══ DATA TO USE ══

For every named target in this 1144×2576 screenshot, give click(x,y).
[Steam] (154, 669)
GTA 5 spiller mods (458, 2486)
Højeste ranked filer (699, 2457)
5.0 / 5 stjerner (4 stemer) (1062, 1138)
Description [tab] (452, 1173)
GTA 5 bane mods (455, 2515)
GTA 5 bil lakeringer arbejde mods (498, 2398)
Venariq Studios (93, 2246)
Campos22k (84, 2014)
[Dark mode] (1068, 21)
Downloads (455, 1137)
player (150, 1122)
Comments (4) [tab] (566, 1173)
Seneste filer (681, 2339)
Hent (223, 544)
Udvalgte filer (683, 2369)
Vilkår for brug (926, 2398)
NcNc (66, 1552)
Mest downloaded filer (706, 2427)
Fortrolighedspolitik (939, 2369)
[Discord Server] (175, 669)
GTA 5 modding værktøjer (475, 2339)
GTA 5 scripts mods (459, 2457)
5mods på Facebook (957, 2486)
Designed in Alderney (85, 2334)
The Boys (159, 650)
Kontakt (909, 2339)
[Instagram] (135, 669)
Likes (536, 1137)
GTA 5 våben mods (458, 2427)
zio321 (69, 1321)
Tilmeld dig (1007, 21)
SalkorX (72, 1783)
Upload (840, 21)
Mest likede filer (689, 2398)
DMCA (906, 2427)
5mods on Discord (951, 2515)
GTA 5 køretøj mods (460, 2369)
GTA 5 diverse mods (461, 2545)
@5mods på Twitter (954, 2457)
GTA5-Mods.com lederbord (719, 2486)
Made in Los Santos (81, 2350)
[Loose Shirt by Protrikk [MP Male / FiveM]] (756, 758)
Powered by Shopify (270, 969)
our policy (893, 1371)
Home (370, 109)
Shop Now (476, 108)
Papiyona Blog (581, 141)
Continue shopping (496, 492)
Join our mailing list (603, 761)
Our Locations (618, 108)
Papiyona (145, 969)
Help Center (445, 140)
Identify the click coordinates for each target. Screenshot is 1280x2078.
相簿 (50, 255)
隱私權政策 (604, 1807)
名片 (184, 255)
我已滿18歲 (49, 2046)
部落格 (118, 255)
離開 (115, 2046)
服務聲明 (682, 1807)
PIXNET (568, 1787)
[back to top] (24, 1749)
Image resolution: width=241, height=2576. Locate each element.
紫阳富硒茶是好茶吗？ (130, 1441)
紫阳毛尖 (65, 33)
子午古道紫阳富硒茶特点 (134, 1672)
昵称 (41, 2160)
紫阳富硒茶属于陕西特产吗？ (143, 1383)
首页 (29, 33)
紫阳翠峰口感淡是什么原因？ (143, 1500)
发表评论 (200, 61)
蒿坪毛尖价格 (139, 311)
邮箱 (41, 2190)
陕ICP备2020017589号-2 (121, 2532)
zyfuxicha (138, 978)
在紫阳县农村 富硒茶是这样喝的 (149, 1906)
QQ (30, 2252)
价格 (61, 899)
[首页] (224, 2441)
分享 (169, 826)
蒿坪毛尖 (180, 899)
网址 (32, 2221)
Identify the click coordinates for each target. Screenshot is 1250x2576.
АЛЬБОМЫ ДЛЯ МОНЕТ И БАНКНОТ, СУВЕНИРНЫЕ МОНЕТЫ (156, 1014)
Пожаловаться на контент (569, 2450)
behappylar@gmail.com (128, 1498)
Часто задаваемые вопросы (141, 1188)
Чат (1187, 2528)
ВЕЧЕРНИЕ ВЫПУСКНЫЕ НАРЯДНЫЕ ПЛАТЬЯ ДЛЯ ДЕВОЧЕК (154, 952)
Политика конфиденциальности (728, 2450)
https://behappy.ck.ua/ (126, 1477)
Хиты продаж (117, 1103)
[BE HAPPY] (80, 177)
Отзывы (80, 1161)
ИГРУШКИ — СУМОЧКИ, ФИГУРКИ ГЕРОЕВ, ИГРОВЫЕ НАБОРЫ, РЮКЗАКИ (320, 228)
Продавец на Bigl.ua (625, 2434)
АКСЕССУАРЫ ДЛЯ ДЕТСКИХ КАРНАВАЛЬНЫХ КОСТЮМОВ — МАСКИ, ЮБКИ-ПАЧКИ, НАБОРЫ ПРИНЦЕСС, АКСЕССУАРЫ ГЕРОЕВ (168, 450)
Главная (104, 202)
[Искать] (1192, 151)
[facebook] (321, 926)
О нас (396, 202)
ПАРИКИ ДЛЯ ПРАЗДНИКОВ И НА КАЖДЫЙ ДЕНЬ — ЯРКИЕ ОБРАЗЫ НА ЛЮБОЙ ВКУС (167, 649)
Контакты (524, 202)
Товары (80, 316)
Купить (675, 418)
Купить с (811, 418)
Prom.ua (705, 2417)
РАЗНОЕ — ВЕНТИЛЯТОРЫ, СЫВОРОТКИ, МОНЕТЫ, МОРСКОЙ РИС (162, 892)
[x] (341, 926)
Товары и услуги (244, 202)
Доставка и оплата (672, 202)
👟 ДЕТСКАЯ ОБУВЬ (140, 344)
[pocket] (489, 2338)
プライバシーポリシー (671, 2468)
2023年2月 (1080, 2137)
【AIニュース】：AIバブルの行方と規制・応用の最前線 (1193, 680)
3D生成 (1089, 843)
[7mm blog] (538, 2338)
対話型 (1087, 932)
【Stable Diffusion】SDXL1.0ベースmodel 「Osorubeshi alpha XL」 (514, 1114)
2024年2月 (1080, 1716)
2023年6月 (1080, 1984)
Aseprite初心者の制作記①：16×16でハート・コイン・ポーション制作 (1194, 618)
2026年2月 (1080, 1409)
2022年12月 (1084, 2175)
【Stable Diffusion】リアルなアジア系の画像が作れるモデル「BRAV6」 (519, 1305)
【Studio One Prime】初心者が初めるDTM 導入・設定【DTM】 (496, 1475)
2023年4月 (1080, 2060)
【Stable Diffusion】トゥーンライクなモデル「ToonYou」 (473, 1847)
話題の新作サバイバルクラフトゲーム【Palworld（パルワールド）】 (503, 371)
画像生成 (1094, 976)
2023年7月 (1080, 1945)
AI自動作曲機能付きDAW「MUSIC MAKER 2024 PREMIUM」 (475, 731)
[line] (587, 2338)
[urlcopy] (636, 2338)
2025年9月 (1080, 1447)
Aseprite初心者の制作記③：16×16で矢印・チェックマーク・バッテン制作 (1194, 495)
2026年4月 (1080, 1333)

═══

Show each line of the records above containing "Diffusion".

ANSWER TO THE EXERCISE
【Stable Diffusion】SDXL1.0ベースmodel 「Osorubeshi alpha XL」 (514, 1114)
【Stable Diffusion】リアルなアジア系の画像が作れるモデル「BRAV6」 (519, 1305)
【Stable Diffusion】トゥーンライクなモデル「ToonYou」 (473, 1847)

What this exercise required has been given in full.